Hi Christian,
The url you are using points to an html page that offers a download button, rather than the raw file.
If you use https://www.dropbox.com/s/skmcidbnkjtwysx/finpythtrend.csv?dl=1 the raw file is returned.
I took the liberty of looking at your file, and I noticed you have symbols as columns (observation format). To use it with fetcher, you need to convert it to record format, where 'symbol' is a column, and each row specifies the symbol. If you have N symbols you will have N rows for each date in your dataset. You can either reformat the file before using it with fetcher, or you can use a pre_func to do the transformation when you pull the data into your algorithm.

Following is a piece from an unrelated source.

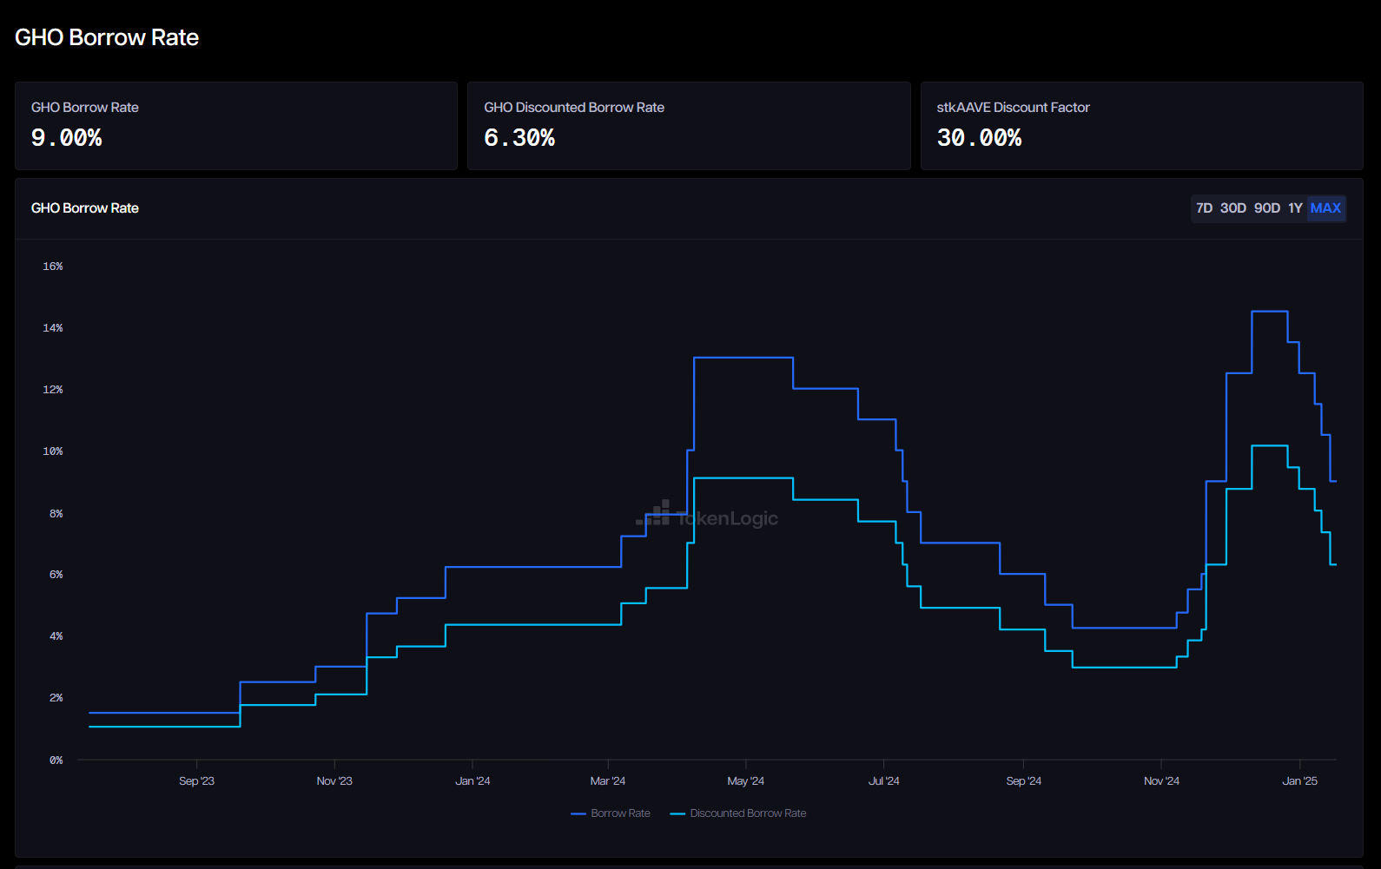Toggle Borrow Rate series in legend
This screenshot has width=1381, height=869.
coord(620,813)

Here is a dummy data sample that is also in observation style:
date,GPS,HON,NFLX
2002-02-15,128.00,128.18,127.41
2002-02-18,129.39,129.65,128.95
2002-02-19,128.73,129.37,128.52
2002-02-20,129.57,129.70,128.54
2002-02-21,128.64,129.05,127.72
and here is an algorithm that uses a pre_func to reformat the data into record format:
import numpy as np
from pandas import DataFrame
def unpivot(frame):
"""
Function to convert observation data into record data format.

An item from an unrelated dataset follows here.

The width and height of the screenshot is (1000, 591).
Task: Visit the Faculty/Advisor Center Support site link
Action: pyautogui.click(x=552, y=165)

Copied from the unpivot function from:
http://pandas.pydata.org/pandas-docs/dev/reshaping.html
"""
frame = frame.set_index('date')
N, K = frame.shape
data = {'value' : frame.values.ravel('F'),
'variable' : np.asarray(frame.columns).repeat(N),
'date' : np.tile(np.asarray(frame.index), K)}
return DataFrame(data, columns=['date', 'symbol', 'value'])
def initialize(context):
fetch_csv('http://yourserver.com/sample.csv', pre_func=unpivot)

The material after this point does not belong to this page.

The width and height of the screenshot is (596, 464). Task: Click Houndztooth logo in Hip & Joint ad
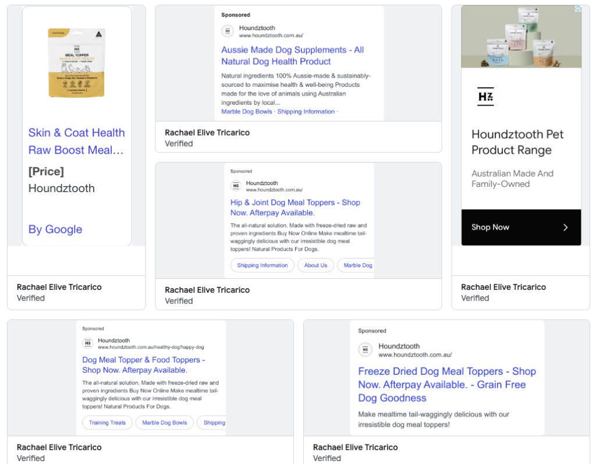(236, 186)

def handle_data(context, data):
print data[sid(25090)]['value']
The observation format is very common, and we're considering adding it to the next iteration of fetch_csv. There's a thread and a specification shared that you can review if you'd like to weigh in on the direction - https://www.quantopian.com/posts/proposed-changes-to-fetcher-and-universe-selection
Thanks for your question, and I hope you have smooth sailing from here.